Outro ensaio importante é a Resistência à Corrosão, neste caso o conjunto será exposto a uma atmosfera com concentração de sal por 96 horas a temperatura de 33 a 36°C, após as 96 horas, passará para o teste de estanqueidade a 300 bar com vazamento máximo de 30 cm3 por hora. Há também o ensaio de envelhecimento por oxigênio, que é realizado, colhendo-se amostras dos componentes aplicados no Redutor de Pressão com a finalidade de vedação serão submetidas por 96 horas a uma atmosfera de oxigênio a temperatura de 70°C a 20 bar e no final desse período não podem apresentar trincas ou sinais de degradação, acrescenta Carrete.
- A Vibração também está prevista, neste caso, o ensaio requer que o conjunto do Redutor de Pressão será ensaiado em um dispositivo que vibra a uma freqüência de 17 Hz com uma amplitude de 1,5 mm por 2 horas em cada eixo. No final desse ensaio o conjunto será novamente submetido ao teste de estanqueidade.
O ensaio de carga elétrica, também é uma exigência da certificação e tem dois desdobramentos, o primeiro chamado de SOBRE CARGA – o conjunto do redutor de pressão na condição de trabalho será submetido a uma tensão de alimentação de 150% da tensão nominal de trabalho, isto é 18 Volts para redutores destinados a veículos de passeio, por um período não menor que 3 minutos. Após esse teste o redutor, mais especificamente o conjunto do solenóide, deve operar normalmente com a tensão de trabalho (12 Volts).

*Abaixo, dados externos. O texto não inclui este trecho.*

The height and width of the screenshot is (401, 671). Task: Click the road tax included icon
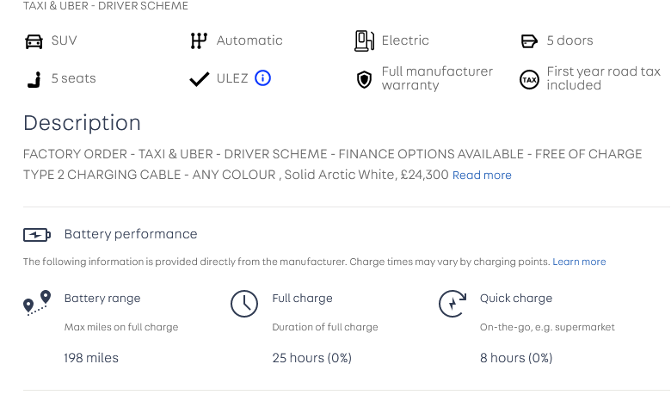pos(529,79)
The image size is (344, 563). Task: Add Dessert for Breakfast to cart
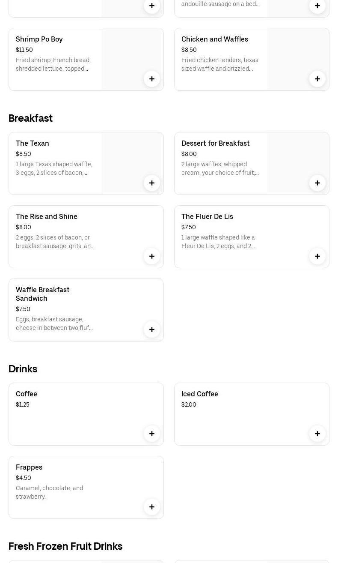click(317, 183)
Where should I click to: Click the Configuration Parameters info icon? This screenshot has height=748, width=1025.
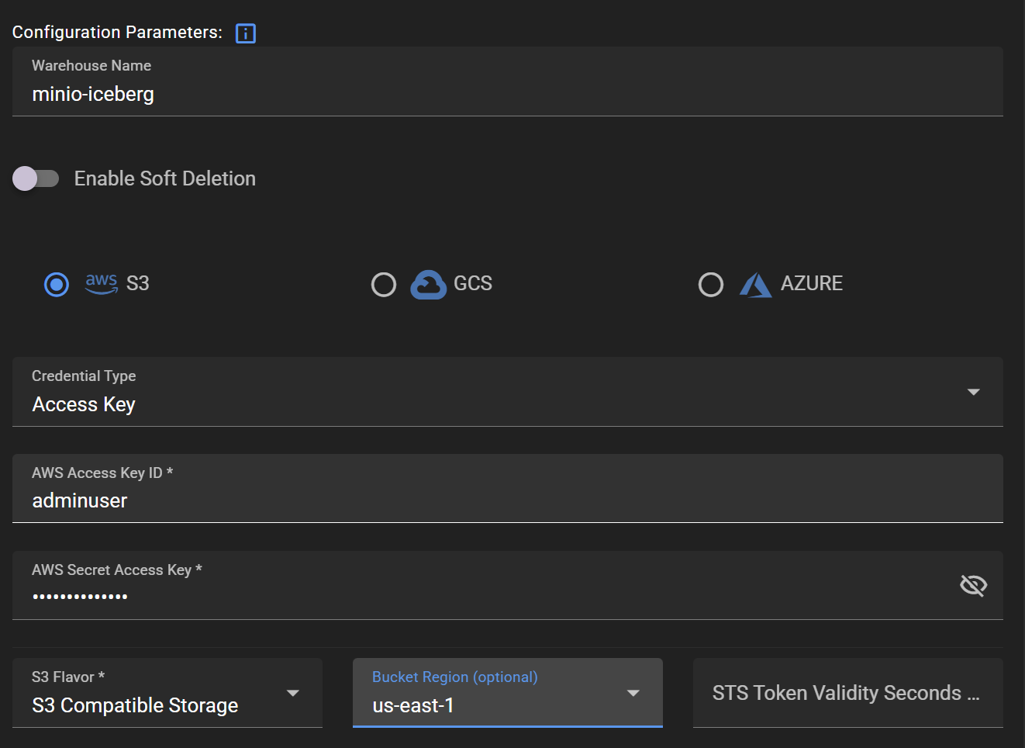pos(245,33)
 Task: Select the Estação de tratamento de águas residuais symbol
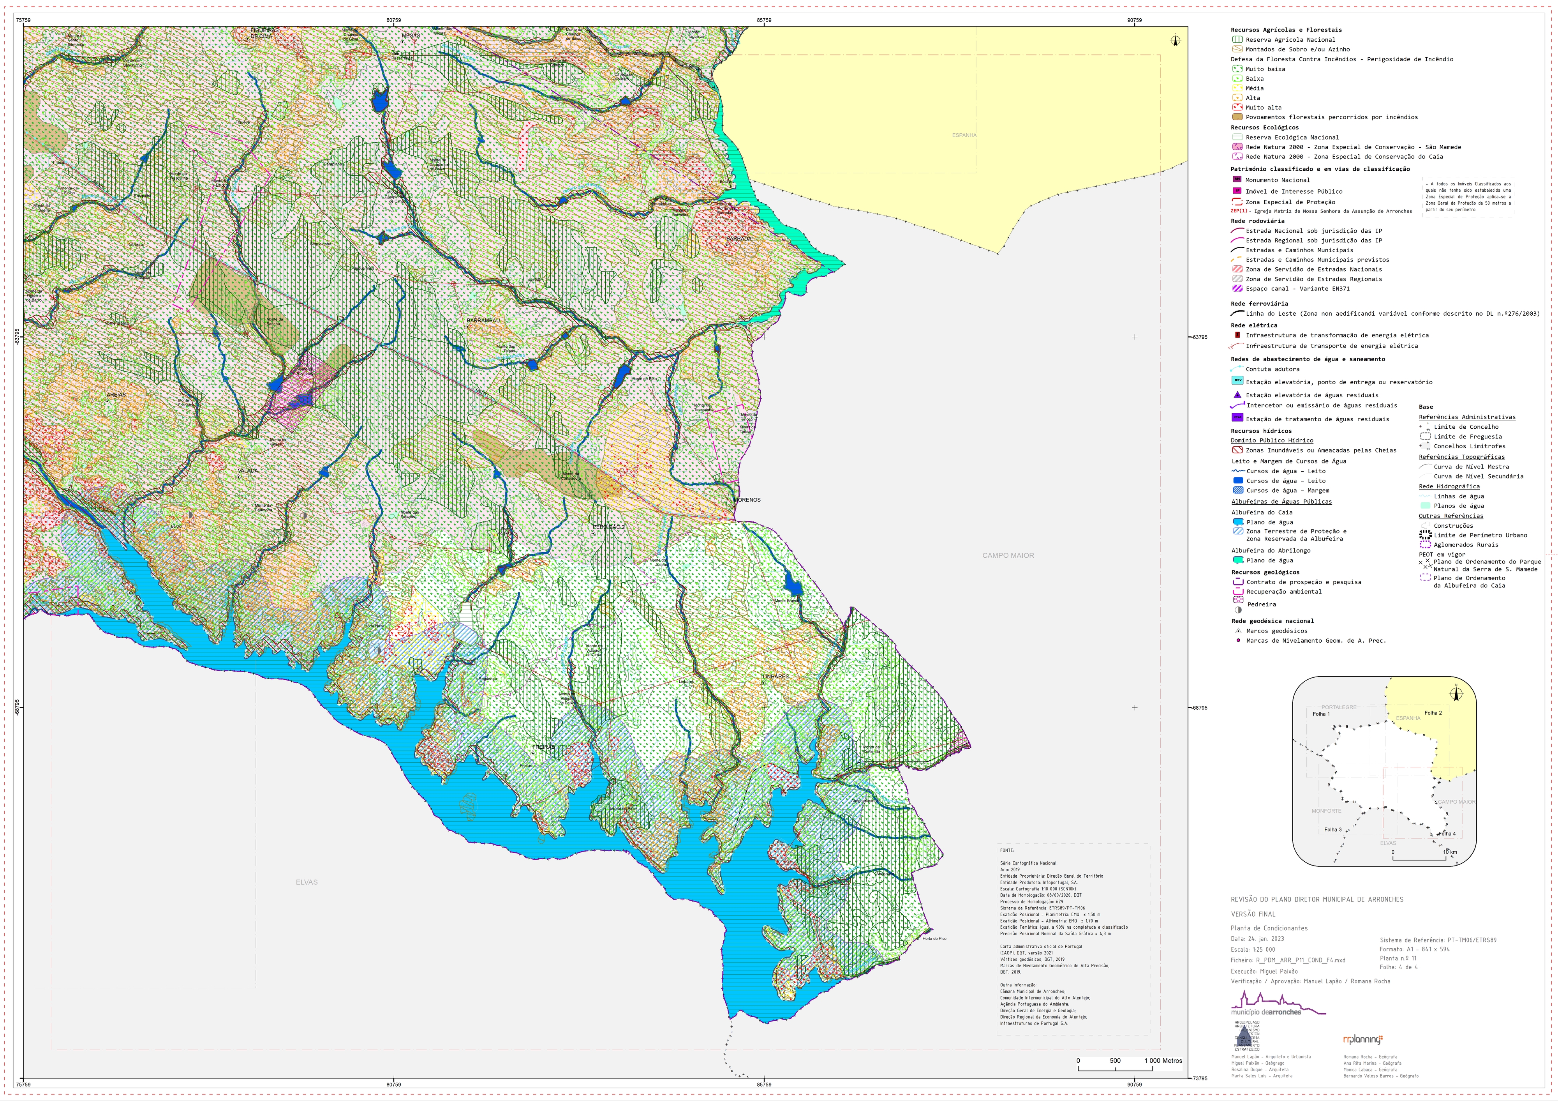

O segundo teste, que será submetido o redutor de pressão, é chamado de SUB TENSÂO – o conjunto do redutor de pressão será alimentado com a tensão nominal de trabalho até que as suas condições se estabilizem e nesse momento é interrompida a alimentação e imposto ao redutor a pressão de trabalho (200 bar), e imediatamente após será alimentado por uma tensão igual a 85% da tensão nominal de trabalho, isto é 10,2 Volts, por três vezes e o conjunto não deve falhar.
É importante ressaltar, a exigência de mais três ensaios. O primeiro, é a resistência da Isolação, aqui o conjunto do solenóide será submetido a uma tensão de 600 Volts entre um contato e a carcaça da bobina por 1 minuto e deve apresentar uma resistência elétrica não inferior a 240.000 ohms. O segundo, é o ensaio de choque por pressão, neste ensaio o Redutor de Pressão será solicitado por 1.500 ciclos que consiste em submeter o conjunto a uma variação de pressão de zero a 200 bar de forma instantânea, simulando o abastecimento do veículo. No final desse teste, o redutor de pressão não pode apresentar uma variação de suas pressões internas superior a 50% das iniciais. No terceiro e último, realiza-se o ensaio de congelamento da passagem de água, neste ensaio a região do redutor de pressão destinada à passagem de água do sistema de arrefecimento do motor, será preenchida de água em 100% do seu volume e submetida a –20°C por 24 horas. No final desse período a região não deve apresentar deformação que possa gerar vazamento de fluido de arrefecimento do motor.
Como pode ser visto o conjunto do Redutor de Pressão é submetido a 12 ensaios diferentes para avaliar e garantir a segurança do produto que recebe a Certificação INMETRO, não deixando nada a desejar aos produtos certificados e comercializados em paises mais desenvolvidos neste mercado, onde tradicionalmente são muito rigorosos com a segurança do consumidor, conclui Carrete.